Revealing mechanisms for significantly enhancing plasticity of high silicon steel by combining experiment with first principle

Abstract

Conventional high silicon steel possesses extremely low plasticity at room temperature, where even zero elongation can take place, so it is pretty difficult to implement cold working. In the present study, the novel Fe-6.5Si-2Cr-12Ni (wt%) high silicon steel is derived from addition of Cr and Ni, and in particular, Fe-6.5Si-2Cr-12Ni high silicon steel possesses much higher room-temperature plasticity than conventional high silicon steel and simultaneously it keeps very high tensile strength, where it possesses an elongation of 15.84% as well as an ultimate tensile strength of 1403.07 MPa at room temperature.
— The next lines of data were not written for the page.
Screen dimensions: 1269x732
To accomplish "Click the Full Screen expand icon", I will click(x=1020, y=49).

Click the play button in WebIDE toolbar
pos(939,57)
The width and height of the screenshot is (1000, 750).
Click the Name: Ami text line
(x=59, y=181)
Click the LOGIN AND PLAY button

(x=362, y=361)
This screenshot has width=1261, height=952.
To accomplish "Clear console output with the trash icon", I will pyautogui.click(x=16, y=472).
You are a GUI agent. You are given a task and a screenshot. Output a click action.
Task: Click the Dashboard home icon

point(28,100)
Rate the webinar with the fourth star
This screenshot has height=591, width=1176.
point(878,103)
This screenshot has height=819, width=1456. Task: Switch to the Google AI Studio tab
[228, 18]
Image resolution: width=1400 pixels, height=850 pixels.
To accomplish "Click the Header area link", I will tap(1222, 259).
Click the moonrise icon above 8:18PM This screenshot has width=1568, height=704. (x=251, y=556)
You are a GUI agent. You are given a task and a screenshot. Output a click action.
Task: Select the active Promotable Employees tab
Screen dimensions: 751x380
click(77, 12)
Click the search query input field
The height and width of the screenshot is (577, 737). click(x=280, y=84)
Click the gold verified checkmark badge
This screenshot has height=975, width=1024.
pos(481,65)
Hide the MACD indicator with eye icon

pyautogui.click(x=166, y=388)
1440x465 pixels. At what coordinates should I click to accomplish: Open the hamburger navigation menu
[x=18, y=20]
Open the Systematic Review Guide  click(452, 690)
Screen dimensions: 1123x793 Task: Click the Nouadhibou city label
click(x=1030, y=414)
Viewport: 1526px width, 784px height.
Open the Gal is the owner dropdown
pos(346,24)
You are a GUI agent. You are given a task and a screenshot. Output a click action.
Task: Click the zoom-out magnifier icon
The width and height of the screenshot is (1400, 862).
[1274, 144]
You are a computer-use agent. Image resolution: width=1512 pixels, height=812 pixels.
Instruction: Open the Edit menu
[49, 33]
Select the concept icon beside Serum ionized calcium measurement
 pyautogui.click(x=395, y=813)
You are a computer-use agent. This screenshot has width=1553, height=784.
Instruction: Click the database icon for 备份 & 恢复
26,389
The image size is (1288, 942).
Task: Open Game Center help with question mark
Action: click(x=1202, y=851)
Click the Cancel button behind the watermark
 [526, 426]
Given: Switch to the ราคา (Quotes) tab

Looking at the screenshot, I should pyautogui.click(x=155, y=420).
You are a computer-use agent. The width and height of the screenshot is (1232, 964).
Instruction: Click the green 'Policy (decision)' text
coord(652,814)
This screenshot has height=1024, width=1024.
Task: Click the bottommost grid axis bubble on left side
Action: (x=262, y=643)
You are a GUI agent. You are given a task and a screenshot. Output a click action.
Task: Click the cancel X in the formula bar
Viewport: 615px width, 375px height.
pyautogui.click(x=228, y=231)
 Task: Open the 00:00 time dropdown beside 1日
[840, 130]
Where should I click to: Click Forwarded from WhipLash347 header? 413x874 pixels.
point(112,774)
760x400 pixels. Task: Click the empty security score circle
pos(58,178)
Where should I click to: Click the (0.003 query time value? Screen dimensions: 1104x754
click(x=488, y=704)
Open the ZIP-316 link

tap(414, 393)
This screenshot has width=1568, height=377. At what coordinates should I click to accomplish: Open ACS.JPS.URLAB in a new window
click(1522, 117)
An excellent combination of mechanical properties for Fe-6.5Si-2Cr-12Ni high silicon steel is attributed to refinement of grain, reduction of ordered phase, formation of acicular-ferrite-like lath structure and complexity of crystal orientation. The results calculated based on first principle are further responsible for the reason why Cr and Ni elements contribute to increasing plasticity of Fe-6.5Si-2Cr-12Ni high silicon steel, where 4s-orbital of Cr atom and 3d-orbital of Ni atom are directly involved in bonding. In particular, the activity of the electrons is increased and the intensity of metallic bond is enhanced, which is responsible for enhancing plasticity of Fe-6.5Si-2Cr-12Ni high silicon steel.